Fifty-six percent of Americans still support capital punishment. Most of these Americans still believe myths that the death penalty deters crime, that it’s cheaper than alternative methods of punishment, or that the statute will only apply to the worst of the worst criminals. Every one of those assertions is categorically false. A commonly cited study by JSTOR from 2003 attempts to illustrate that each execution deters five murders, yet a thorough examination of death penalty data by the American Economic Review shows that an execution could save 21 lives or potentially cause 63 murders depending on the statistical model used to project the data. The American criminal justice system has long boasted fiscal inefficiencies. The death penalty is far more expensive than a system that defaults to life without the option of parole instead of capital punishment. This is due to the longer appeals processes that take place when a life is at stake. You are much more likely to exhaust your judicial options when the alternative is death. 

The common misconception that the death penalty only applies to the worst of the worst offenders is generally incorrect. The death penalty has been applied to many types of crimes in the US throughout its history. It has been applied to things such as homicide, rape, stealing rabbits, and marrying Jewish people. The American populace fails to understand that leaving the option for the death penalty open allows us to apply it to crimes that don't fit our notion of “heinous”. For as long as the death penalty continues to remain commonplace, power figures will continue to abuse it for personal or political gain. Only two years ago, Donald Trump attempted to push for the death penalty for drug dealers in an attempt to rally his base around the idea of “Law and Order”.

In addition to being more expensive than alternative methods of punishment, not having an impact on crime rates, and not being only applied to the worst criminals in our legal system, capital punishment is extremely discriminatory against people of color. In Washington state, for instance, black defendants are 4.5 times more likely to have the death penalty brought against them than similarly situated white defendants. Furthermore, a 2006 study by the political science department at the University of Kentucky shows that black defendants with more “stereotypically black” features were twice as likely to be given the death penalty when murdering a white person, as compared to lighter-skinned black defendants with less “stereotypically black” features. In death penalty cases, race accounts for the most influential factor in determining the prosecutor’s and jury's decision to invoke the death penalty against black defendants, even more so than factors like the involvement of sex crimes or the presence of aggravating circumstances.

In addition to race, the media seems to have an effect on prosecutors seeking the death penalty. In Texas, for instance, the Houston Chronicle’s reporting on any given case correlates with the Texas prosecutors assigned to that case seeking the death penalty. If the Chronicle reports it negatively, the prosecutors are much more likely to propose capital punishment. Conversely, positive reports in the Chronicle largely correspond to lighter sentencing proposals by state prosecutors.

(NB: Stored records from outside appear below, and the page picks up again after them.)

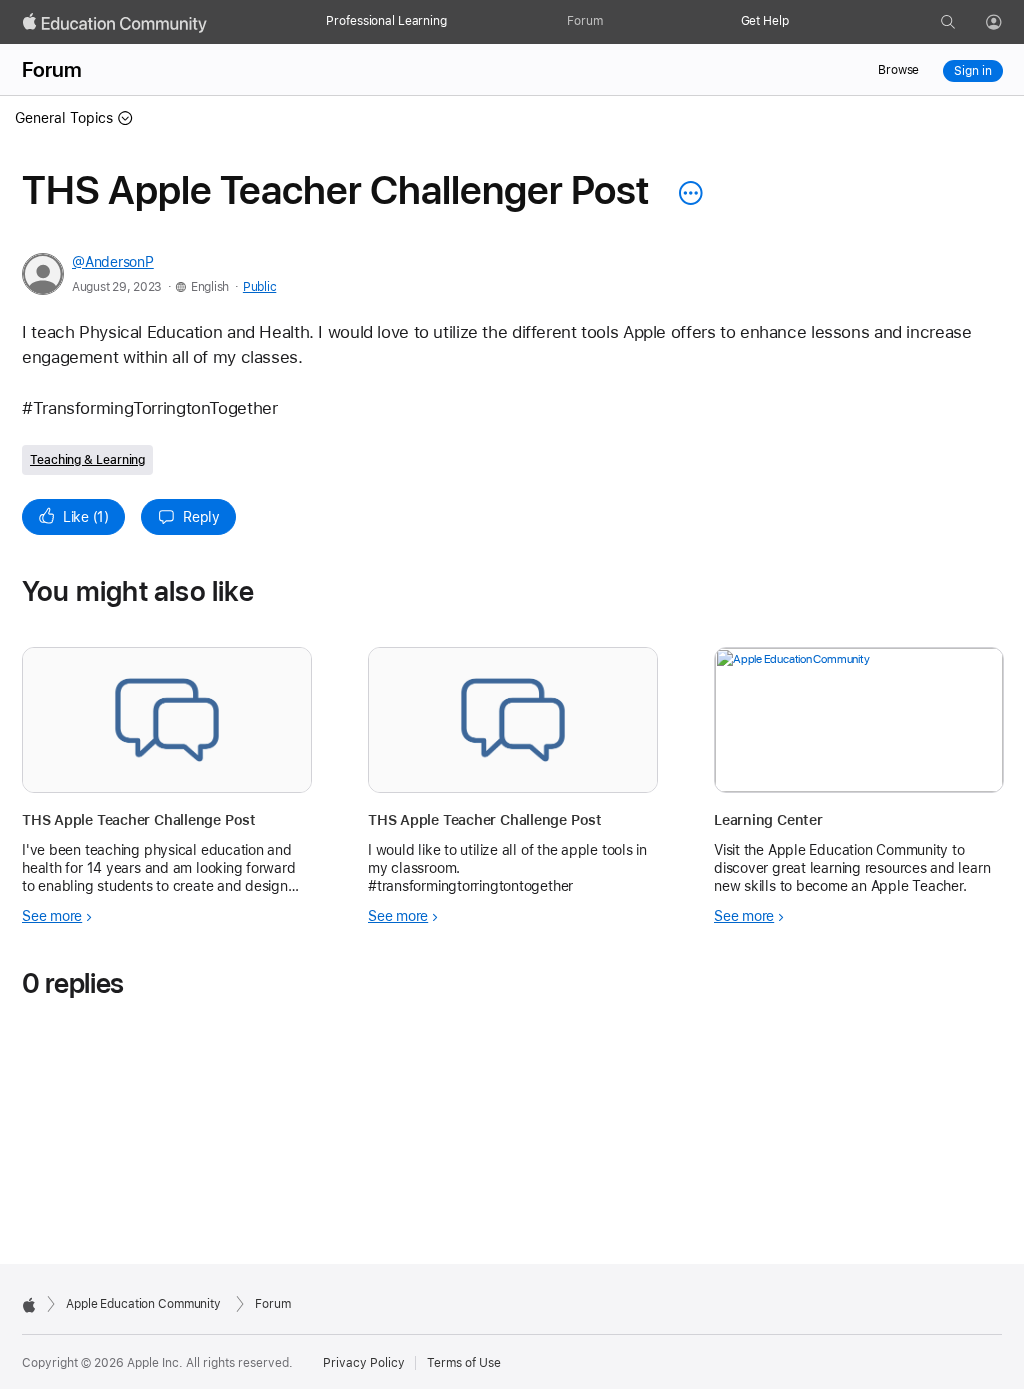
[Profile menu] (1008, 23)
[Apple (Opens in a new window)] (29, 1305)
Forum (584, 21)
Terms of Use (464, 1363)
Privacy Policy (364, 1363)
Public (259, 287)
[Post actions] (686, 193)
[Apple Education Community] (115, 23)
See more (52, 916)
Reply (201, 517)
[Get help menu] (799, 22)
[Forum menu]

It’s so easy to dehumanize the real people and disregard the real circumstances behind these cases. Our political system is rife with the opportunity to challenge the precedents and power structures that we may feel are unjust. Challenging precedent in the supreme court, voting for governors who dont support capital punishment, and advocating for policy that reduces the number of people on death row are all ways that we can create change. With our inaction in a system as unjust as the one described, can we absolve ourselves of all guilt and say we aren't complicit?